Less than two weeks ago, she had seizures that affected her brain a lot. Doctors decided to place her in an induced coma for three days. Yesterday, she was fighting with pneumonia. She fought hard, she really tried. I cannot imagine how difficult it was for my sisters to see her that way. I am thankful for my sisters, they were there when she needed them, and she was there all the time they needed her. They were taking classes on how to take care of her in the possibility that she could go back home. I did not have that chance, and I miss her greatly. She loved Jonathan, my son, with the same love she loved all her grandchildren, no matter the distance, when she was with him, she let him know how much she loved him.

I know several of my relatives might be commenting on how a bad son I am, because I left Costa Rica, and live as a “rich guy” (according to them) in Panama. What I have is the result of hard work and the blessings from God, but I am not a “rich guy”. I was not able to afford to send money to her, but, every time I visited Costa Rica I did my best to give her the best I can, and not only to her but the entire family. When she came to visit us, I did my best to give her the best, too. I did not want her to leave, but she was missing my sisters and my niblings, and returned to Costa Rica. I understood, and I let her go.

Today is a tough day. I know that this time, she departed forever. I miss her, more than words can describe. Even during our difficulties, she was there for us. During that last visit, she asked me to go to her house, to see her beautiful plants, her hens, and, of course, her grandchildren. I did not get to see the hens, it was dark by the time we got there. Days later, I saw a video of the hens and heard the voices of her grandchildren rejoicing by taking care of them.

She will be greatly missed. She helped as many as she could. She was a beautiful woman. She had a huge heart. She was very proud of all of her children. She loved us. She fought hard to be back home, to be with her daughters, with her grandchildren, with her plants and hens. She fought hard to see us again. She was a good fighter. She was brave. She taught us to be likewise.

My prayers are with my sisters, my dad, and the entire family.

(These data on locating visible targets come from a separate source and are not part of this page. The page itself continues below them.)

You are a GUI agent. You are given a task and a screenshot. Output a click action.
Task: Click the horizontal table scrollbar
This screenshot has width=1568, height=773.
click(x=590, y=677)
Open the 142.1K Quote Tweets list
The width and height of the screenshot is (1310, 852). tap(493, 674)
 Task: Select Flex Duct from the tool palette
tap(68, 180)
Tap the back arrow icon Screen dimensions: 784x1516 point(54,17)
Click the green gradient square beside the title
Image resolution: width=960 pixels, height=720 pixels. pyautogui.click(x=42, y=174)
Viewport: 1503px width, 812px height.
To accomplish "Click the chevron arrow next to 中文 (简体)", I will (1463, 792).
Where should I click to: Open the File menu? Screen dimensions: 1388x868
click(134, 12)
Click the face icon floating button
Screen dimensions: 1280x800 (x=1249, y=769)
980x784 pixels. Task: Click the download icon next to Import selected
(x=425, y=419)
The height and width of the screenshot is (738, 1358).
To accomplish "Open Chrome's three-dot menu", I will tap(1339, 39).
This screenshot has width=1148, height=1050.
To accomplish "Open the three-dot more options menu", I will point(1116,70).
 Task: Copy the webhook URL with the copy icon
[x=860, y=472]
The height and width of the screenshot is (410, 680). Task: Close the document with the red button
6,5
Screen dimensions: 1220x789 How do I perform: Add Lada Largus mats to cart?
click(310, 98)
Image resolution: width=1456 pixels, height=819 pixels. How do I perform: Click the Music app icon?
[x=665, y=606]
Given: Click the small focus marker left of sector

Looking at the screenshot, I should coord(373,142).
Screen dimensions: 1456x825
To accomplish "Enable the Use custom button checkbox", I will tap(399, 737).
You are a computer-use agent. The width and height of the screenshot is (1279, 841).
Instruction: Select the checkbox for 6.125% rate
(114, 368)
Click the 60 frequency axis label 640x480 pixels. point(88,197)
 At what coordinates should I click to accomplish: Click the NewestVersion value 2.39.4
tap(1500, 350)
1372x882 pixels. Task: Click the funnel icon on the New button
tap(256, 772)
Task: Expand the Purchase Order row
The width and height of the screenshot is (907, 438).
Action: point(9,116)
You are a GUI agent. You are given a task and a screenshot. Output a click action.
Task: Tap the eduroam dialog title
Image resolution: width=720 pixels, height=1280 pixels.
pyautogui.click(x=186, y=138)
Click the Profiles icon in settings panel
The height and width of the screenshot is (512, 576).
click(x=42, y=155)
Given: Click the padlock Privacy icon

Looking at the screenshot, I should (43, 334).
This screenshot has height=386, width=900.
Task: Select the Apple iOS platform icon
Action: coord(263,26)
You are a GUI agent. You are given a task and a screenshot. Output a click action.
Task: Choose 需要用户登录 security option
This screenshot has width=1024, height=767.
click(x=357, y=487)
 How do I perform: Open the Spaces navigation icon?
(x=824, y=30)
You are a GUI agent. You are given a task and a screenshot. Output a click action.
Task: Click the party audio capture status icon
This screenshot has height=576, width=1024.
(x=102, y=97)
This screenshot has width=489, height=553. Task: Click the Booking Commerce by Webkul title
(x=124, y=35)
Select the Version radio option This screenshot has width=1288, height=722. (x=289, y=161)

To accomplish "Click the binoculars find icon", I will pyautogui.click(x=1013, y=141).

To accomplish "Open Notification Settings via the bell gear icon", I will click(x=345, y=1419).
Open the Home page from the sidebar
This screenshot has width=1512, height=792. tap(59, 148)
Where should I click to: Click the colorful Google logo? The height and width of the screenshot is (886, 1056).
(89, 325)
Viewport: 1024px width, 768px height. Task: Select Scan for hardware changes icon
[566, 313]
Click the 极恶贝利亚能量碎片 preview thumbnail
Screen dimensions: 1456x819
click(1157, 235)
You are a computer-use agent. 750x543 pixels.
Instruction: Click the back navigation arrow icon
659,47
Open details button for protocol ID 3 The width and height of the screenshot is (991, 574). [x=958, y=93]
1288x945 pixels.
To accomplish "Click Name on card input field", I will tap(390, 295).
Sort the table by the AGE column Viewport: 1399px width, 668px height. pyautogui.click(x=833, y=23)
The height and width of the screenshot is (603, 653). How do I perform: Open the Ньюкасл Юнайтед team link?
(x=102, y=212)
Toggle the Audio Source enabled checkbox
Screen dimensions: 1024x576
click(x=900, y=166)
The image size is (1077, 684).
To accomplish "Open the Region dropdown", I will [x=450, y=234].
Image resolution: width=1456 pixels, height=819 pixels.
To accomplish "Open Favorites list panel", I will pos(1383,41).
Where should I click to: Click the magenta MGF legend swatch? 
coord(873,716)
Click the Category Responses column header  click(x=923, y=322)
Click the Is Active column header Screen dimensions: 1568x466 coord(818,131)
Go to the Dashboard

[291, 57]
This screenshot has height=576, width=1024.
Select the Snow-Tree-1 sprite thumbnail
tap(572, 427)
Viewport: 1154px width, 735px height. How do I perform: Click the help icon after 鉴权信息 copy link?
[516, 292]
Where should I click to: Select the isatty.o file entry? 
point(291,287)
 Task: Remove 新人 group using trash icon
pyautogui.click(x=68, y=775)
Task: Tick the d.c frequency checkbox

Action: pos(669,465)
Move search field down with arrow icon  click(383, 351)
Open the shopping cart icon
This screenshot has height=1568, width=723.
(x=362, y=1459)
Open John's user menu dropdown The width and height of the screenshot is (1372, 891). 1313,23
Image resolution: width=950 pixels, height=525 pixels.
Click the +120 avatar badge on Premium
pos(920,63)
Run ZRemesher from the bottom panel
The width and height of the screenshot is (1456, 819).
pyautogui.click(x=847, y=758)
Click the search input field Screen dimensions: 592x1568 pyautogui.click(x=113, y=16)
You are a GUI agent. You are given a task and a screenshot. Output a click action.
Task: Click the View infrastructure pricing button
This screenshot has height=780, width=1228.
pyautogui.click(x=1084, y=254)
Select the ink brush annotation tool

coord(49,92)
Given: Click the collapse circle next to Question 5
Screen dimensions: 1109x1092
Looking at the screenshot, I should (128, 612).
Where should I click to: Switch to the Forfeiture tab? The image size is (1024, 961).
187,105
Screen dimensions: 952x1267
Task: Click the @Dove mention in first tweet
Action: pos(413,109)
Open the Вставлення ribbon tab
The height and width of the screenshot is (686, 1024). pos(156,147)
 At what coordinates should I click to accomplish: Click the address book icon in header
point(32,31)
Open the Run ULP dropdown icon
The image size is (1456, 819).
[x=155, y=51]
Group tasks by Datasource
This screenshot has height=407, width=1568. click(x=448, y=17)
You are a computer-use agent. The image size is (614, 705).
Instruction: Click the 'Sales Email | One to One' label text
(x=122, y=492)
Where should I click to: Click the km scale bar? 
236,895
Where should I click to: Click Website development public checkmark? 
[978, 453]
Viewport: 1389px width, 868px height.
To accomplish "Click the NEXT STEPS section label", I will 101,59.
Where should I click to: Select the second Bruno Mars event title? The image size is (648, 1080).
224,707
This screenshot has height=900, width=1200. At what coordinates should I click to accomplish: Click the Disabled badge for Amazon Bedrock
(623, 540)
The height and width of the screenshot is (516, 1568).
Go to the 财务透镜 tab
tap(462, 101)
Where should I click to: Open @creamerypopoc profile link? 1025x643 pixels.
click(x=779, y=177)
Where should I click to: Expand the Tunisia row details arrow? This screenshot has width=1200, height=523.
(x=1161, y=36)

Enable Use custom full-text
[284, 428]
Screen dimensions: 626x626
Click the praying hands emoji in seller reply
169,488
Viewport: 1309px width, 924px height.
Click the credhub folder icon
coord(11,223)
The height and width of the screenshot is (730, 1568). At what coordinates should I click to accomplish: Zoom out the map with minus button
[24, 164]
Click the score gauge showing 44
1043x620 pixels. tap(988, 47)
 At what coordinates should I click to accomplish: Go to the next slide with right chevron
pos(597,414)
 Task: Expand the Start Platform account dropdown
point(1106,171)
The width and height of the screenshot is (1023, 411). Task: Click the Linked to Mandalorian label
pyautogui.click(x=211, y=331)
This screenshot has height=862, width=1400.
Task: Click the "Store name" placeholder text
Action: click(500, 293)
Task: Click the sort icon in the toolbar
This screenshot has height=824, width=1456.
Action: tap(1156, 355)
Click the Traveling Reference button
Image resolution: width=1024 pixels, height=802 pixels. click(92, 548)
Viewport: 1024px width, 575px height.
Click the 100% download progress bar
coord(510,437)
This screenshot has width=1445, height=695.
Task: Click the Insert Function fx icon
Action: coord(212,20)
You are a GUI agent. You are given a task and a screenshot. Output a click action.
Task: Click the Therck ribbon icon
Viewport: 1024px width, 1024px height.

“Blessed be God, even the Father of our Lord Jesus Christ, the Father of mercies, and the God of all comfort; Who comforteth us in all our tribulation, that we may be able to comfort them which are in any trouble, by the comfort wherewith we ourselves are comforted of God. For as the sufferings of Christ abound in us, so our consolation also aboundeth by Christ”

2 Corinthians 1:3-5.

I am missing you already and will always miss you, mommy!